Can you output these records as a two-column CSV with the headers request and coordinates, one row for each record, putting its text and its answer each in a single quoted field with line breaks turned into spaces? Leave the pictures out.

[START Source material]

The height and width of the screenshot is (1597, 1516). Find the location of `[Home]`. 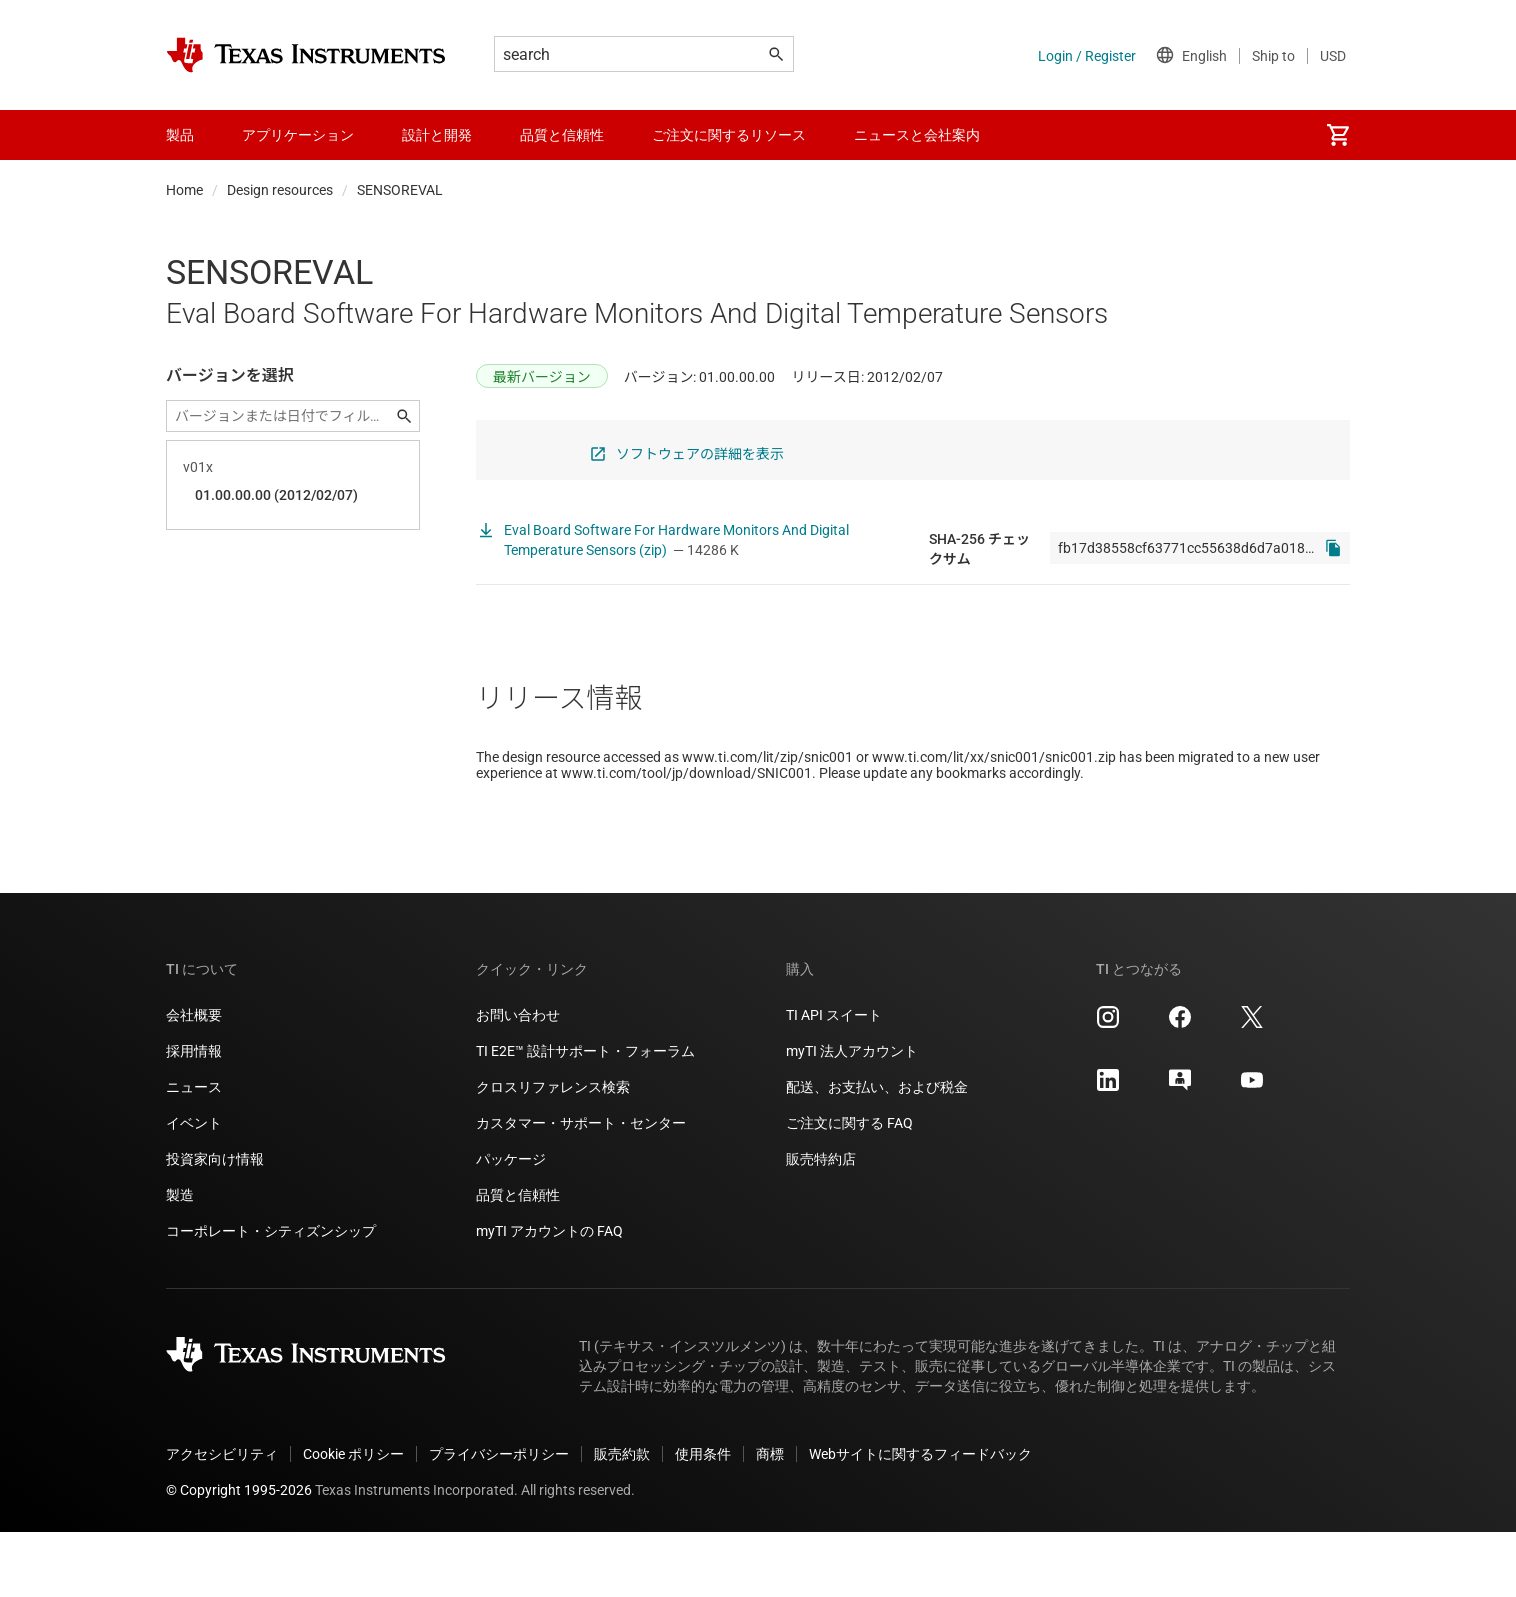

[Home] is located at coordinates (306, 55).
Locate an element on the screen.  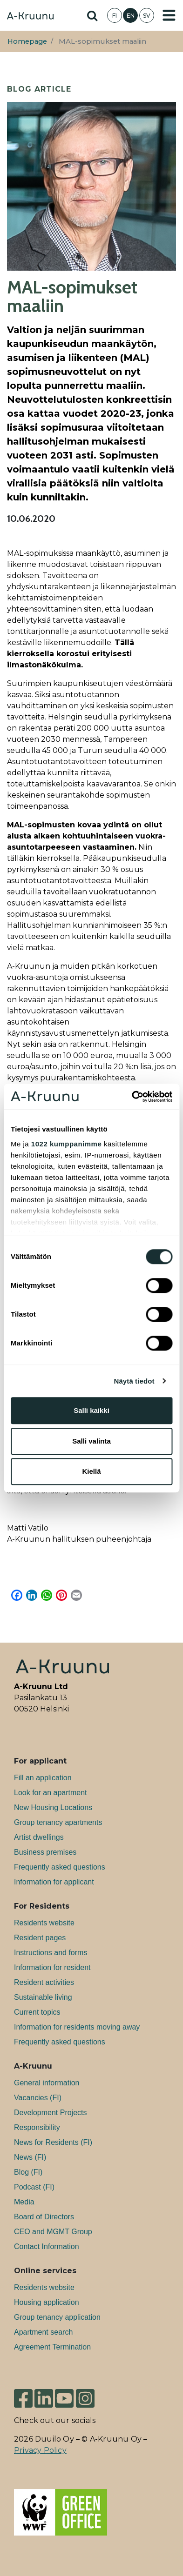
Group tenancy application is located at coordinates (57, 2317).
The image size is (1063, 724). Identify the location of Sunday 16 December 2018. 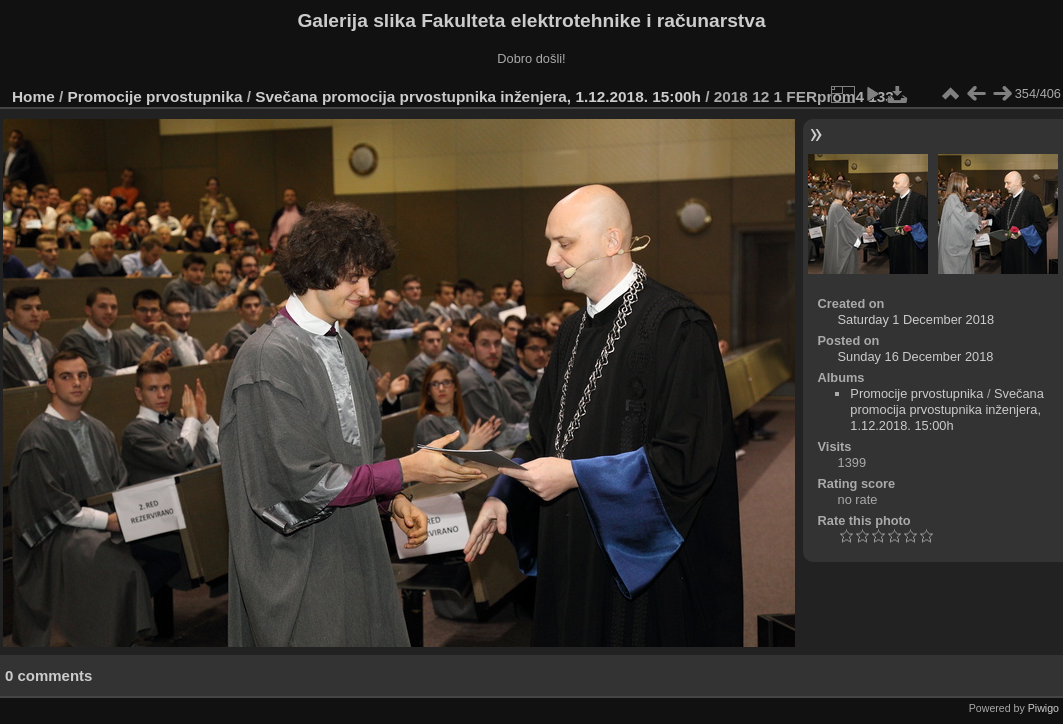
(916, 356).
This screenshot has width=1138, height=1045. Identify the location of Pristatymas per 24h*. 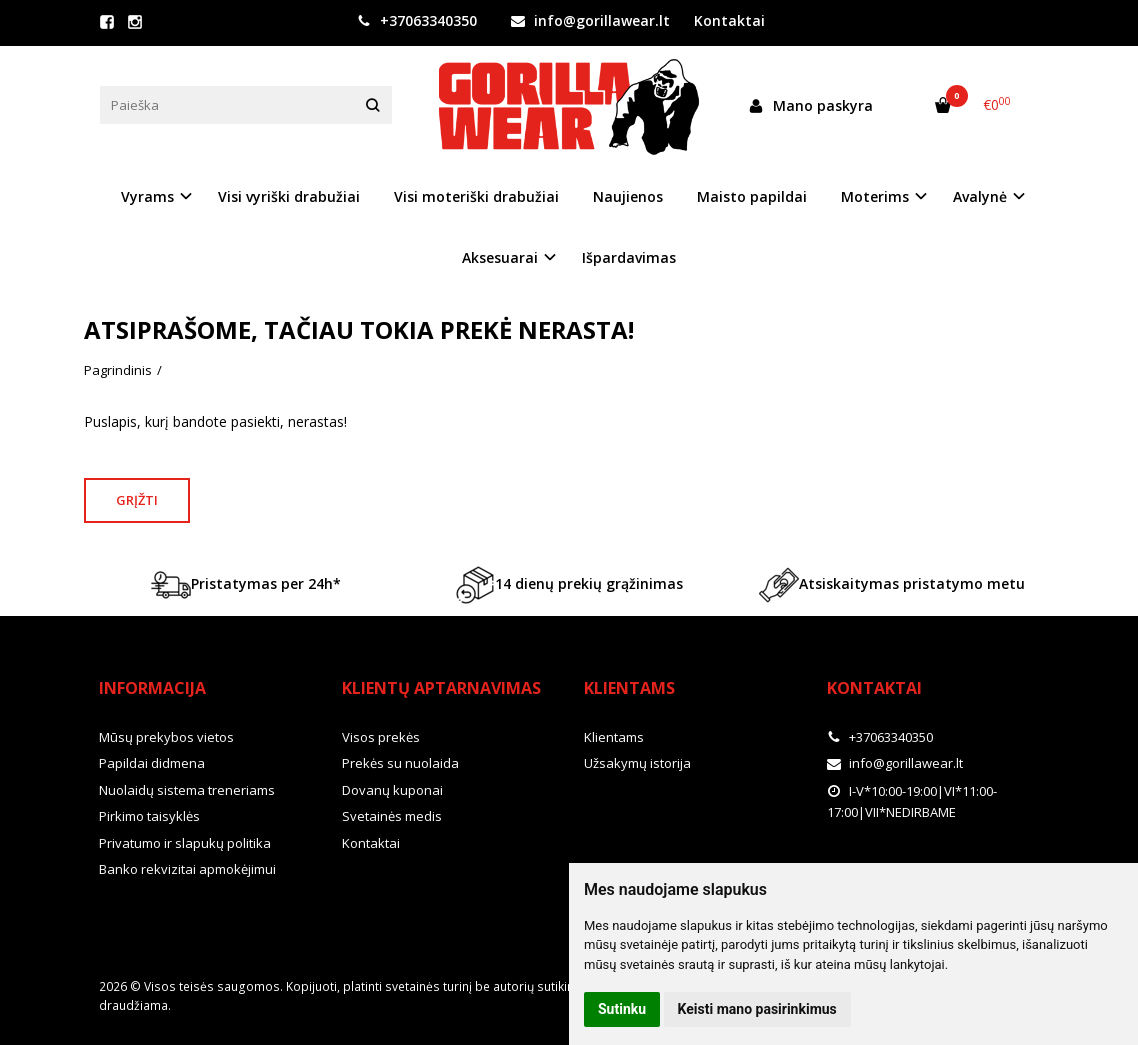
(246, 585).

[END Source material]

Output for this task —
request,coordinates
"The height and width of the screenshot is (1597, 1516). Find the location of `[Home]`.","[Home] is located at coordinates (306, 55)."
"Locate an element on the screen.","Group tenancy application is located at coordinates (57, 2317)."
"The image size is (1063, 724). Identify the location of Sunday 16 December 2018.","(916, 356)."
"This screenshot has width=1138, height=1045. Identify the location of Pristatymas per 24h*.","(246, 585)."